▶ **WORK TO COMPLETE**:
Look at the entries below and restate word for word the lines from the first through the one that has "Given: Toggle Group By Day of Week".

Entries taken from a collection
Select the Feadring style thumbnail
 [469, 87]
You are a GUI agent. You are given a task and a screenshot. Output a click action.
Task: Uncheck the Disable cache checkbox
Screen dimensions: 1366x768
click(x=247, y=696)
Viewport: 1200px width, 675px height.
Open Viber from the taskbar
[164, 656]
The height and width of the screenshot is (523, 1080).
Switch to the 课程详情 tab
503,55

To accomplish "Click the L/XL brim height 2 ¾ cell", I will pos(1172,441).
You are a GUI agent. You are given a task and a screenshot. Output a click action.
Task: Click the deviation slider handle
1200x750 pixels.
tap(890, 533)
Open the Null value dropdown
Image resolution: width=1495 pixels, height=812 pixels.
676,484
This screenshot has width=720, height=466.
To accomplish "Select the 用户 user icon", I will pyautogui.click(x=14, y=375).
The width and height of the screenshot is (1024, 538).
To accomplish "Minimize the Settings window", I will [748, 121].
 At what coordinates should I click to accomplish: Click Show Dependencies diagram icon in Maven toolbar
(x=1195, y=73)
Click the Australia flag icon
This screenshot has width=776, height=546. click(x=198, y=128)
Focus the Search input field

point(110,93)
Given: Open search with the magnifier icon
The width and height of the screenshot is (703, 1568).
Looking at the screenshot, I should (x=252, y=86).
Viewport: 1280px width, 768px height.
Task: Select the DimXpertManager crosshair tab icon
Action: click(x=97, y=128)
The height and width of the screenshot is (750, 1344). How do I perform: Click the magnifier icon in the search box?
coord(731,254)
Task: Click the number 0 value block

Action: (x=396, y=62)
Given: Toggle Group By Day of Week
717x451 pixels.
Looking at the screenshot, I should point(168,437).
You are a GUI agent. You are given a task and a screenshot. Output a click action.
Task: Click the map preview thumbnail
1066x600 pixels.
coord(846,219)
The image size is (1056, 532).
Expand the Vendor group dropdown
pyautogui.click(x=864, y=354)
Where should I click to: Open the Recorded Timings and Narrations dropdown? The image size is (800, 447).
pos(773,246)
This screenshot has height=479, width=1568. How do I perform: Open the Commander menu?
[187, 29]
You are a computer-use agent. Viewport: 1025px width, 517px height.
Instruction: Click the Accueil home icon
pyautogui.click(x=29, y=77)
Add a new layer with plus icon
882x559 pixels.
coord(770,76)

▶ **PROBLEM SOLUTION**:
Select the Feadring style thumbnail
 [469, 87]
You are a GUI agent. You are given a task and a screenshot. Output a click action.
Task: Uncheck the Disable cache checkbox
Screen dimensions: 1366x768
click(x=247, y=696)
Viewport: 1200px width, 675px height.
Open Viber from the taskbar
[164, 656]
The height and width of the screenshot is (523, 1080).
Switch to the 课程详情 tab
503,55

To accomplish "Click the L/XL brim height 2 ¾ cell", I will pos(1172,441).
You are a GUI agent. You are given a task and a screenshot. Output a click action.
Task: Click the deviation slider handle
1200x750 pixels.
tap(890, 533)
Open the Null value dropdown
Image resolution: width=1495 pixels, height=812 pixels.
676,484
This screenshot has width=720, height=466.
To accomplish "Select the 用户 user icon", I will pyautogui.click(x=14, y=375).
The width and height of the screenshot is (1024, 538).
To accomplish "Minimize the Settings window", I will [748, 121].
 At what coordinates should I click to accomplish: Click Show Dependencies diagram icon in Maven toolbar
(x=1195, y=73)
Click the Australia flag icon
This screenshot has width=776, height=546. click(x=198, y=128)
Focus the Search input field

point(110,93)
Given: Open search with the magnifier icon
The width and height of the screenshot is (703, 1568).
Looking at the screenshot, I should (x=252, y=86).
Viewport: 1280px width, 768px height.
Task: Select the DimXpertManager crosshair tab icon
Action: click(x=97, y=128)
The height and width of the screenshot is (750, 1344). How do I perform: Click the magnifier icon in the search box?
coord(731,254)
Task: Click the number 0 value block

Action: (x=396, y=62)
Given: Toggle Group By Day of Week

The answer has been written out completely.